ABOUT THIS TASK:
From the entries below, return exactly the lines beginning at the one that contains "Dioramas (832, 1608)" and ending at the one that contains "Entertainment (710, 587)", both of them included, and only those lines.

━━ DATA EXTRACT

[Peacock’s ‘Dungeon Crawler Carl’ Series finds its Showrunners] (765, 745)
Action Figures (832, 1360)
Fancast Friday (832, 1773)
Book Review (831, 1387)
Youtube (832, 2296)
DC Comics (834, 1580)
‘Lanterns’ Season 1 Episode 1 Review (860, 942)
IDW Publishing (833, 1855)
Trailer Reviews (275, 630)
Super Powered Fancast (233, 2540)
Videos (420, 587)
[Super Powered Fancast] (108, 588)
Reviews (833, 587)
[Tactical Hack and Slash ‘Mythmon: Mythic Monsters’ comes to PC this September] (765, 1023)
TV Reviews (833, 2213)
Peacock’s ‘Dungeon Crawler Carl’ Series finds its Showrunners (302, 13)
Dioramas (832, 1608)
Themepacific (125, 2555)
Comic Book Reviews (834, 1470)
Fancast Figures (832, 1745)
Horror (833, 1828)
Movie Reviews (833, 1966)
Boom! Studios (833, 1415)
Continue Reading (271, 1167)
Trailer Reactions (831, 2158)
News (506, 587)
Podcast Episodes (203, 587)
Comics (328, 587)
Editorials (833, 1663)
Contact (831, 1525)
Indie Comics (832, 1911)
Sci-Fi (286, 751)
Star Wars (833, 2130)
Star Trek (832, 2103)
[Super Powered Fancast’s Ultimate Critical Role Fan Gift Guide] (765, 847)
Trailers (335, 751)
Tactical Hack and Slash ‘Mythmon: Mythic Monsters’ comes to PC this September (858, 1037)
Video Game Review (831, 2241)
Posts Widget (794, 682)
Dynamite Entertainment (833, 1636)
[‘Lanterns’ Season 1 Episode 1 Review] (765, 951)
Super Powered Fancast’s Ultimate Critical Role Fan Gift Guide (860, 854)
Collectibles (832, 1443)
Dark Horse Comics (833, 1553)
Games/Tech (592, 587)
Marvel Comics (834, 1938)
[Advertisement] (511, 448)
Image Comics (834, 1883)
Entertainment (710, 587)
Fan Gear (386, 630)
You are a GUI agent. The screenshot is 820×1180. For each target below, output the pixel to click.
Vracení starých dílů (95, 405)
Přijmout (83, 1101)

━━━━

TASK ANSWER:
Dioramas (832, 1608)
Themepacific (125, 2555)
Comic Book Reviews (834, 1470)
Fancast Figures (832, 1745)
Horror (833, 1828)
Movie Reviews (833, 1966)
Boom! Studios (833, 1415)
Continue Reading (271, 1167)
Trailer Reactions (831, 2158)
News (506, 587)
Podcast Episodes (203, 587)
Comics (328, 587)
Editorials (833, 1663)
Contact (831, 1525)
Indie Comics (832, 1911)
Sci-Fi (286, 751)
Star Wars (833, 2130)
Star Trek (832, 2103)
[Super Powered Fancast’s Ultimate Critical Role Fan Gift Guide] (765, 847)
Trailers (335, 751)
Tactical Hack and Slash ‘Mythmon: Mythic Monsters’ comes to PC this September (858, 1037)
Video Game Review (831, 2241)
Posts Widget (794, 682)
Dynamite Entertainment (833, 1636)
[‘Lanterns’ Season 1 Episode 1 Review] (765, 951)
Super Powered Fancast’s Ultimate Critical Role Fan Gift Guide (860, 854)
Collectibles (832, 1443)
Dark Horse Comics (833, 1553)
Games/Tech (592, 587)
Marvel Comics (834, 1938)
[Advertisement] (511, 448)
Image Comics (834, 1883)
Entertainment (710, 587)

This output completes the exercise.